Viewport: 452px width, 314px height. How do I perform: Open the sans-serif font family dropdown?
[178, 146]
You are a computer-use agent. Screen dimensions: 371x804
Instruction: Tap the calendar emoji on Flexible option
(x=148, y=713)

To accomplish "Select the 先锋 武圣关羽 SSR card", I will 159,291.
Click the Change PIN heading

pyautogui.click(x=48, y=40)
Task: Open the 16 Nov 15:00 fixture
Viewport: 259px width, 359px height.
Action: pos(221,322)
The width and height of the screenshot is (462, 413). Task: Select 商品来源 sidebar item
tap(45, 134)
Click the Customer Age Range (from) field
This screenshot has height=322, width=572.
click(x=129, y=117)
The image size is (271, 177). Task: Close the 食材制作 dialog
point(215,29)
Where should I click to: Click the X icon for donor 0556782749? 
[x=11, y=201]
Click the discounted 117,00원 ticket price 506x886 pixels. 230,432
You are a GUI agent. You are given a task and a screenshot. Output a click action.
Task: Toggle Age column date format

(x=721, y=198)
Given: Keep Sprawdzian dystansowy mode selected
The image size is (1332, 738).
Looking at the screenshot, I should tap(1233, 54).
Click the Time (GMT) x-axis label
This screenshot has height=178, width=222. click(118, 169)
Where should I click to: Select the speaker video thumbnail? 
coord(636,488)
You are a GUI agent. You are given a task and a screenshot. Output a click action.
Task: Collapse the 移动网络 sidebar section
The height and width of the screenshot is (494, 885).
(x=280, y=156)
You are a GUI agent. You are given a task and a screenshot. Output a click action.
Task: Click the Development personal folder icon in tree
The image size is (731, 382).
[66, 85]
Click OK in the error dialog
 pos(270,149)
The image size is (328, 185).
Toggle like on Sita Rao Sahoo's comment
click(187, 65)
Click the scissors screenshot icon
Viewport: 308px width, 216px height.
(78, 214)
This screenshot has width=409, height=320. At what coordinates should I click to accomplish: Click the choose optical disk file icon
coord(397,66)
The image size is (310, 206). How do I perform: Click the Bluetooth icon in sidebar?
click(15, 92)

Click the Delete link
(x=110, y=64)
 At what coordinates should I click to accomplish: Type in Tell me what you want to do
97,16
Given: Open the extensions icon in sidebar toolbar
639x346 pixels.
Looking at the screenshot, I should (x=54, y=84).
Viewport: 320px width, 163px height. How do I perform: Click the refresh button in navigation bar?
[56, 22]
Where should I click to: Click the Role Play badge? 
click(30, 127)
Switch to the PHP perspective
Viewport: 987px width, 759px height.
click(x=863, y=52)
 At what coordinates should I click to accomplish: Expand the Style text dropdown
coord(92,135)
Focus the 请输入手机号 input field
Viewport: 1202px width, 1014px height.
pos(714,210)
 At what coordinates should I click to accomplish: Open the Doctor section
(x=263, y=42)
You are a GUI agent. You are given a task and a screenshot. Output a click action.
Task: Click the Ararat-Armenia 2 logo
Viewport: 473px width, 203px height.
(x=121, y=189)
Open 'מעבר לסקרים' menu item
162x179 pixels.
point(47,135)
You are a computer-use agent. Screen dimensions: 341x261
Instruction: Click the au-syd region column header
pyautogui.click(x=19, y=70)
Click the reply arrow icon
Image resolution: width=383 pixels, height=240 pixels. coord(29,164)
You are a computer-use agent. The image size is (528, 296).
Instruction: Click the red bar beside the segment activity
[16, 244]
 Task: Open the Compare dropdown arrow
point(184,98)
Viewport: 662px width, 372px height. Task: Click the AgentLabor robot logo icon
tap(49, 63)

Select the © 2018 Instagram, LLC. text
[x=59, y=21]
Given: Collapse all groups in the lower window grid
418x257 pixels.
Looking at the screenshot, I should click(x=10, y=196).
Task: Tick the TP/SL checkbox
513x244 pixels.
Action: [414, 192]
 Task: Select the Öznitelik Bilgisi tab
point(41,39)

**What to work on:** Would you copy out each line of the records above where the word "dimensions" occurs?

**Solution:**
You are a computer-use agent. Screen dimensions: 371x804
You are a computer-use agent. Screen dimensions: 341x261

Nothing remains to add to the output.